Think of S. 1804 as a Rolls Royce, fully loaded: hospital stays, surgeries, office visits, rehab, ambulance transport, unlimited ER services, free prescription drugs and, best of all, no co-pays. Oh yeah, and dental, eyeglasses and hearing aids included.

With a stiff upper lip, the Brits put up with long waiting lines for procedures not considered life-threatening. They mutely abide by decisions by a government panel ( The National Institute for Health and Care Excellence) to decide on whether a requested a treatment is appropriate. Their healthcare is free and the most popular social program in Britain, and even Conservatives, when in office, treat any changes to it as stepping on a third rail.

Generally speaking our Medicare is quite different. Think of it as a Buick.

Since 1965 — and thanks to Lyndon Johnson — Medicare covers more than 50 million elders (and about 9 million disabled individuals). It comes in two models: traditional and Medicare Advantage plans. About 20 million Medicare beneficiaries have opted for Medicare Advantage. Many private insurers offer plans that may include dental, eye care, home health and prescription drug packages. The tradeoff is that for elective surgeries, tiresome justification can be called for and the plan usually reserves the right to refuse expensive non-essential surgeries. Nonetheless, many folks are obviously pleased with the bargain. Traditional Medicare offers hospital stays and surgeries based on a physician’s referral, rehab, emergency room care, lab work and other diagnostics. You are on your own to pay for prescription drugs unless you sign up for Medicare Part D insurance at added expense. In my 23 years of nursing practice I have rarely heard a complaint about Medicare.
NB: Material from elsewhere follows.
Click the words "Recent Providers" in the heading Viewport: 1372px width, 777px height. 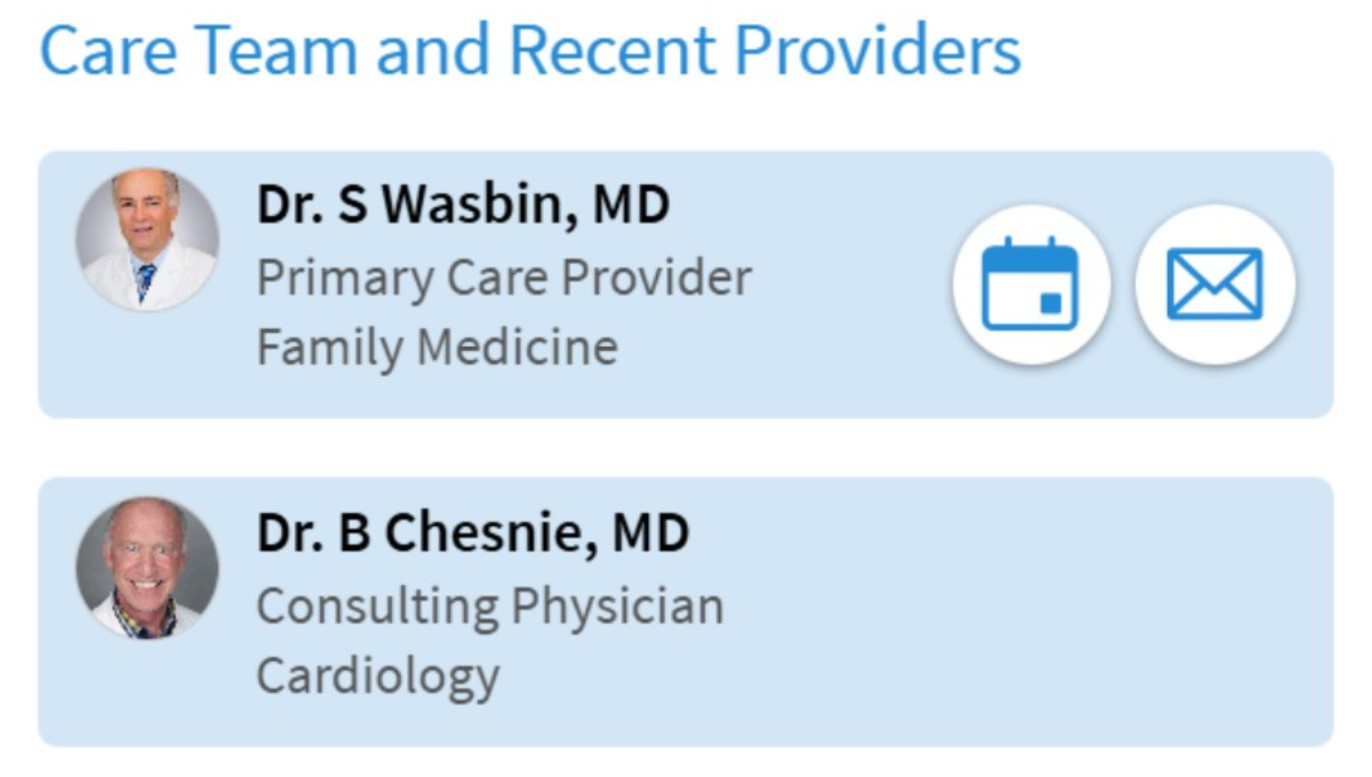click(765, 50)
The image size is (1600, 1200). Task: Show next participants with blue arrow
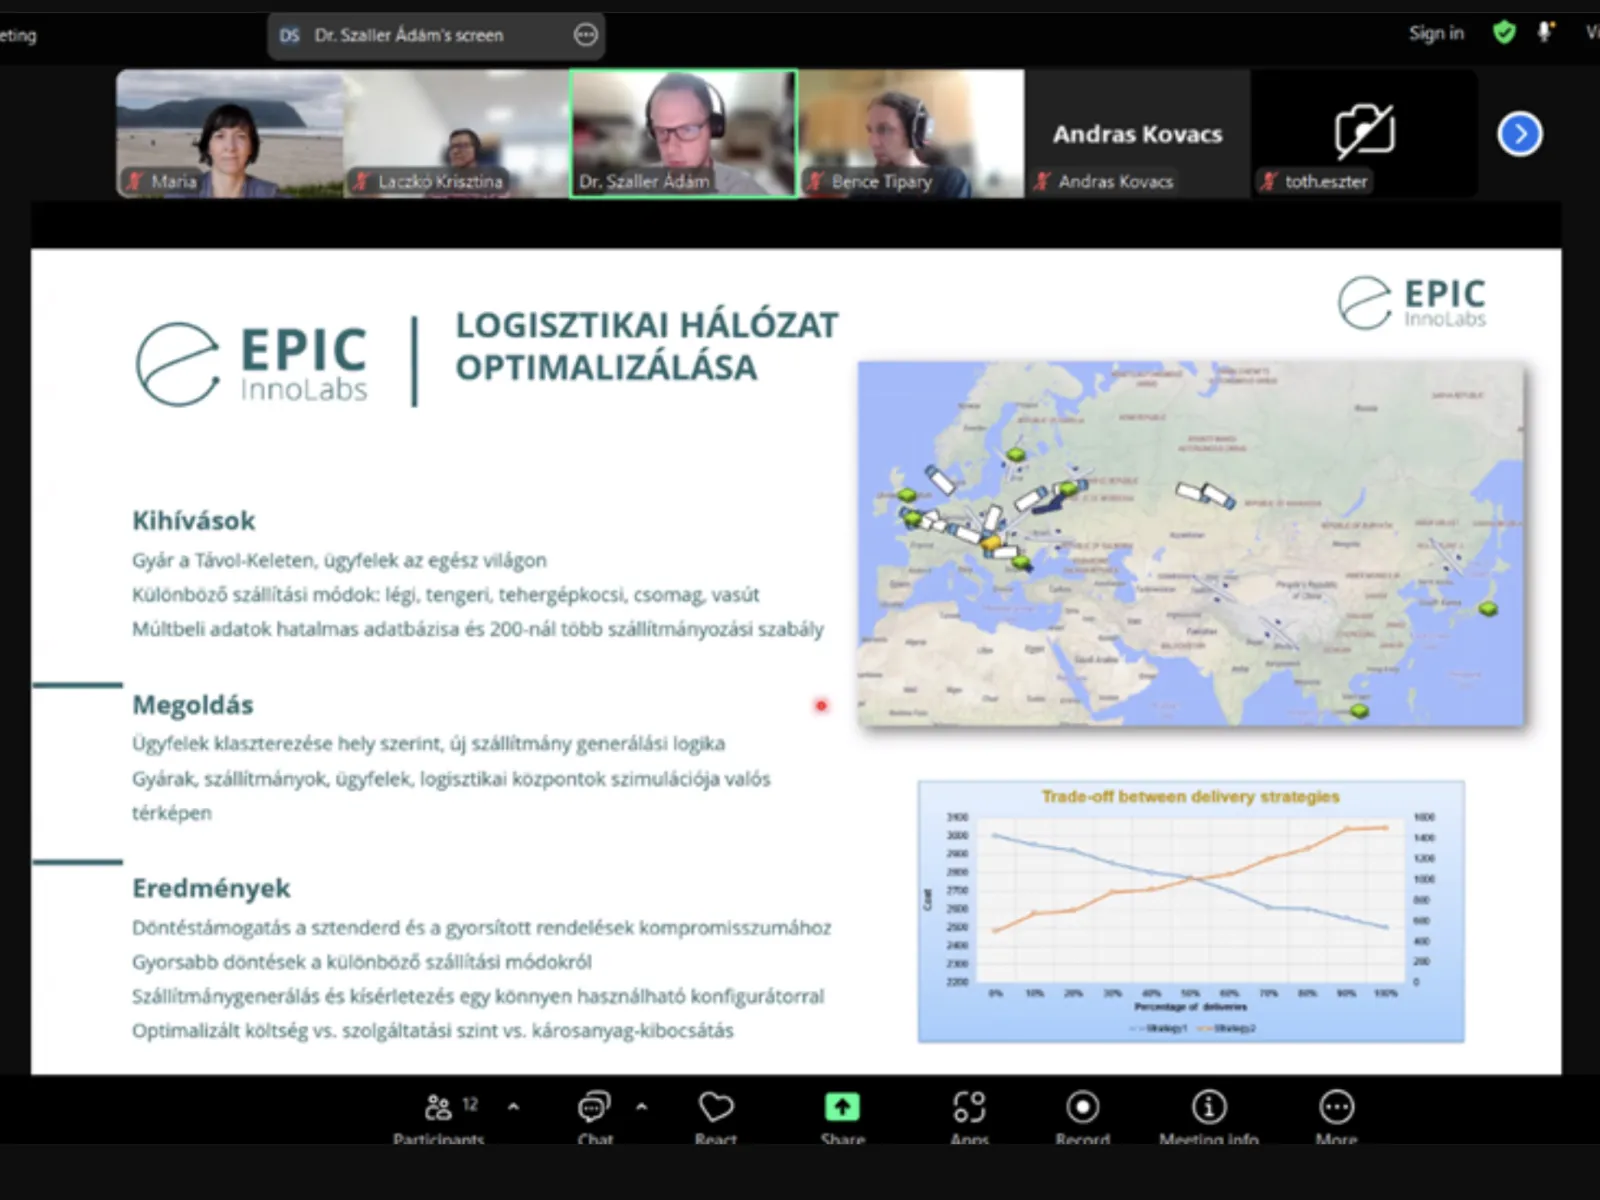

Medicare costs the US government an average of about $11,000 per enrollee per year, according to the most recent statistics. By comparison, the Affordable Care Act comes in at an average cost of $6,300 per enrollee per year, with steep co-pays.

We still await the list price of the Rolls Royce.

Tom Deegan of Orono is a former registered nurse and author of the ebook “ Healthcare: A View from the Trenches.”